Set Regular Expression Options
A mistake many people new to regular expressions make is to take any regex at face value. A regular expression is meaningless in isolation. It will be interpreted by a particular application or programming library. Different tools interpret regular expressions differently. Sometimes the differences are subtle. Sometimes various tools use completely different syntax.
On top of that, most regex engines support various matching modes or options, such as case sensitivity. A regular expression written with the “case insensitive” option in mind will miss most of the intended matches if you forget to turn on that option when you implement the regular expression.
Fortunately, RegexBuddy makes things easy for you. When using RegexBuddy’s library of regular expressions, click the Use button rather than copying and pasting the regex, and RegexBuddy will move over the application and mode selections along with the regex. When converting a regex from one application to another, RegexBuddy takes any differences in supported matching modes into account, and adjusts the regex or warns as needed.
When you implement your regular expression on the Use panel, RegexBuddy will automatically set the same matching options in the source code snippets. If you copy and paste the regular expression manually into your source code, the matching options will not be copied over automatically, since they’re not part of the regular expression itself. Make sure to set the options in your own source code.
You can set the regular expression options by selecting different values the drop-down lists on the toolbar above the regular expression in RegexBuddy. The value shown in each drop-down list is the present state of that option. You can also toggle the options by pressing Alt+O on the keyboard and then pressing the underlined letter of the option you want to toggle as it appears in the popup menu. The popup menu uses check marks to indicate which options are on.

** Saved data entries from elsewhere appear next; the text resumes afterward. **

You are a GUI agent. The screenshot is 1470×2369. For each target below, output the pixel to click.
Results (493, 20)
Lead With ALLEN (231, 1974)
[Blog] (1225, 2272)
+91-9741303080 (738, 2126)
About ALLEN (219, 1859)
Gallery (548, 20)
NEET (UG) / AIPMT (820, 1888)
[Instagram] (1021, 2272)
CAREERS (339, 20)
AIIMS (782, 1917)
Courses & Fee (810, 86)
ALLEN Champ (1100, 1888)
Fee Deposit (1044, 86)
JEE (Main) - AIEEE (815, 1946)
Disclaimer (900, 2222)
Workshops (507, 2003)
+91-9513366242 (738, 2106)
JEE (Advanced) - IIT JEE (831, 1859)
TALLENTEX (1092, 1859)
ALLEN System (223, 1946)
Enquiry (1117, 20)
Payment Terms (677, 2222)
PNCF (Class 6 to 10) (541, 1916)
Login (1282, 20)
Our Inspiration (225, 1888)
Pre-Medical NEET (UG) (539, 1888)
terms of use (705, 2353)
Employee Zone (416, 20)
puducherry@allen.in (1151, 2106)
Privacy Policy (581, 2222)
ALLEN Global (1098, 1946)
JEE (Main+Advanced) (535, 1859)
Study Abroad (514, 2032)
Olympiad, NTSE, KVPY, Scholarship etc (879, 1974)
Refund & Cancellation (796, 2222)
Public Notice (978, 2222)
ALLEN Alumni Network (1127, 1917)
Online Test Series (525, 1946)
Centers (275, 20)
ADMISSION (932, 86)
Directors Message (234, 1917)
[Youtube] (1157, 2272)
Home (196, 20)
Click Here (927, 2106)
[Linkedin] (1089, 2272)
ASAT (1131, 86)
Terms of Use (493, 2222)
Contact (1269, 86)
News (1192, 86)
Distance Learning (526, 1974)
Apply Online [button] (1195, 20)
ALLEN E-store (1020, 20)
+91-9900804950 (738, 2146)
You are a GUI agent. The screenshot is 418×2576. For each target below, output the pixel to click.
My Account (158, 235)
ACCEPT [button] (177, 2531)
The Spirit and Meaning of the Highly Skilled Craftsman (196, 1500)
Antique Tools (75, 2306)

By default, RegexBuddy only shows the options that the selected application actually allows you to change. On the Operation tab in the Preferences you can choose to always show all the options that RegexBuddy supports. The above screen shot illustrates this. The options that the active application doesn’t support have only one item in the drop-down list, so you can see the state of the option, but not change it. In the Alt+O popup menu, options that can’t be changed are grayed out. The options for splitting strings are never shown in Match or Replace mode, even when you turned on the preference to show all options.
- Flavor
- Default flavor: Use the application’s default regex syntax and matching behavior. For most applications this is the only choice.
- ECMAScript: For std::regex this selects the ECMAScript grammar, which is the default and the most feature-rich. It is somewhat similar to JavaScript’s regex syntax. For .NET, this turns on RegexOptions.ECMAScript, which changes the behavior of a few regex tokens to more closely match that of JavaScript. Do not confuse selecting ECMAScript as an option for std::regex or .NET with selecting actual ECMAScript as your application. To work with the actual ECMAScript regex flavor, select JavaScript as your application.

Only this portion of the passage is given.